| Task to complete |
Scan the listing for the word "screenshot", and copy out each line where it is found.

| Provided entries |

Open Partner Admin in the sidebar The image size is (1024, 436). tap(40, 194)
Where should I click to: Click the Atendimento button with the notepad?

==

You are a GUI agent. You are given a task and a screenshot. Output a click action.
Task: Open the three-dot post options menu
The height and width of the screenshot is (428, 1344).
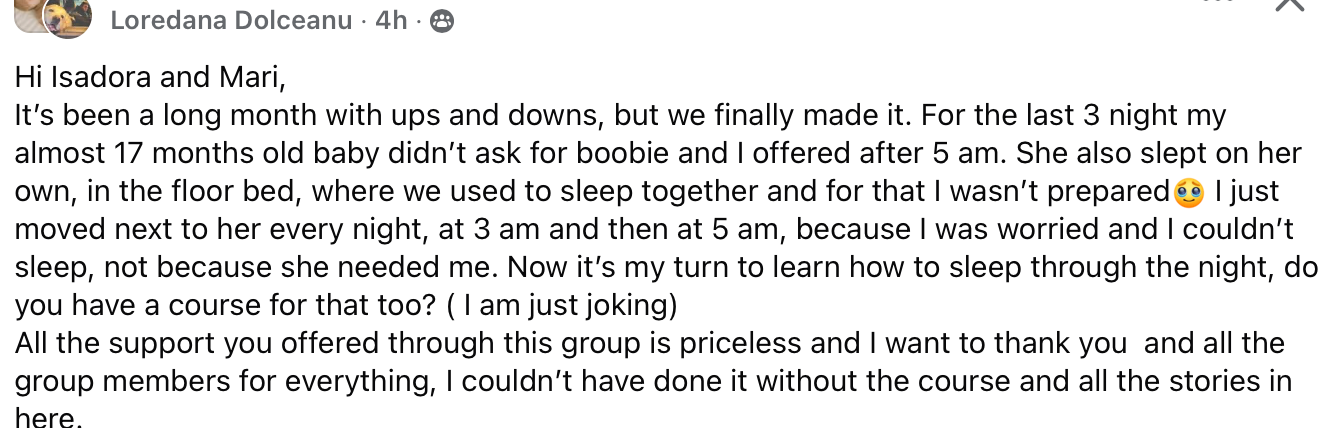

| Answer to this problem |
You are a GUI agent. You are given a task and a screenshot. Output a click action.
The height and width of the screenshot is (428, 1344).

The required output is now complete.